Entries supplied below:
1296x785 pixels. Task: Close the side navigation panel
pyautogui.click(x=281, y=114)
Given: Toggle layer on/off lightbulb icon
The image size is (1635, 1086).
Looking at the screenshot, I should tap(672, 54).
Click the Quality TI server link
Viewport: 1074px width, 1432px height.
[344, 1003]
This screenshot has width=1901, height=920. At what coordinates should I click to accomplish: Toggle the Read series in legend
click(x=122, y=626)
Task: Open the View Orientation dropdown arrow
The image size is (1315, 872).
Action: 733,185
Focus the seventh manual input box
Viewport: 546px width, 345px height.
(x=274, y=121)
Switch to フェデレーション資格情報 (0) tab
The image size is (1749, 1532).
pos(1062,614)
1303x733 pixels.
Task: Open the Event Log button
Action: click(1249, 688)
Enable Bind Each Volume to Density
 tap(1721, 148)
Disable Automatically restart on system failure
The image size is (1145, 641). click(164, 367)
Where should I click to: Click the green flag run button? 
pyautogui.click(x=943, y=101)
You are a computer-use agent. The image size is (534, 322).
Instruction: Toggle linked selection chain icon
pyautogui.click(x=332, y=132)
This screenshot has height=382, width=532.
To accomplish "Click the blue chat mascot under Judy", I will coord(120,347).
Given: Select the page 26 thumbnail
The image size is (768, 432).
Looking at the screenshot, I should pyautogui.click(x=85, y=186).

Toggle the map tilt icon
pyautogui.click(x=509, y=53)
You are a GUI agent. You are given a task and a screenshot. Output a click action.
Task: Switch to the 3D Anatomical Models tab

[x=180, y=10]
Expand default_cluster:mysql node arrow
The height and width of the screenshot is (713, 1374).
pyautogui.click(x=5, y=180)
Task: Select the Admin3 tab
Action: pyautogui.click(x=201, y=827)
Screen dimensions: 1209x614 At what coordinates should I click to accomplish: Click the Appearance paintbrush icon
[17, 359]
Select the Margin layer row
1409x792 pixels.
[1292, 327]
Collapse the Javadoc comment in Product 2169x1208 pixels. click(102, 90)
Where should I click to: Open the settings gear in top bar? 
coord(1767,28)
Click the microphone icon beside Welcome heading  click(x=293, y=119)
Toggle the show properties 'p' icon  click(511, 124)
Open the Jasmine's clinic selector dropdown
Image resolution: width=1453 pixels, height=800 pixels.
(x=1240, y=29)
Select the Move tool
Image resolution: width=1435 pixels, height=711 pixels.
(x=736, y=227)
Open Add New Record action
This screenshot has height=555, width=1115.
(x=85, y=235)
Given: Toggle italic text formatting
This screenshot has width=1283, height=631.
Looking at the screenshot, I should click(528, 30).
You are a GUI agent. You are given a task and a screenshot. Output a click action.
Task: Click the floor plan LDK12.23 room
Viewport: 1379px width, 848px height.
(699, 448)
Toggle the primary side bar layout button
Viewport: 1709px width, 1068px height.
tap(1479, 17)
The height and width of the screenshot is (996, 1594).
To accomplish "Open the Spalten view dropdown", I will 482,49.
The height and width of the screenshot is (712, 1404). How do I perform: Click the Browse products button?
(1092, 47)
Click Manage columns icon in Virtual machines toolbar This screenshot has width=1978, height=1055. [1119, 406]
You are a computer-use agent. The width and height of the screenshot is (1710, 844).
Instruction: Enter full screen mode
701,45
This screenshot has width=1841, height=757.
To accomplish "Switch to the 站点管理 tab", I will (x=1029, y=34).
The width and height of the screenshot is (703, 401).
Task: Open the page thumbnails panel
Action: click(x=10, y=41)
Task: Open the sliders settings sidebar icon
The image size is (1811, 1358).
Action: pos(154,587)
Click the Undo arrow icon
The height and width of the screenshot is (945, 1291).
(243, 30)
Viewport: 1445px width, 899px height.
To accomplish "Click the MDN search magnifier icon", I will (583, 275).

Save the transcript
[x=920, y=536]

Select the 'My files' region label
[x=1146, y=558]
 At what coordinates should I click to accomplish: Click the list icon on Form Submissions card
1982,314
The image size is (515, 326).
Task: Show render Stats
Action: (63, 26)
End of Entries supplied.
### Task statement
Please return every line of the records that contains the word "agent".

### Result
You are a computer-use agent. The image size is (534, 322).
You are a GUI agent. You are given a task and a screenshot. Output a click action.
You are a GUI agent. You are given a task and a screenshot. Output a click action.
You are a computer-use agent. The width and height of the screenshot is (1710, 844).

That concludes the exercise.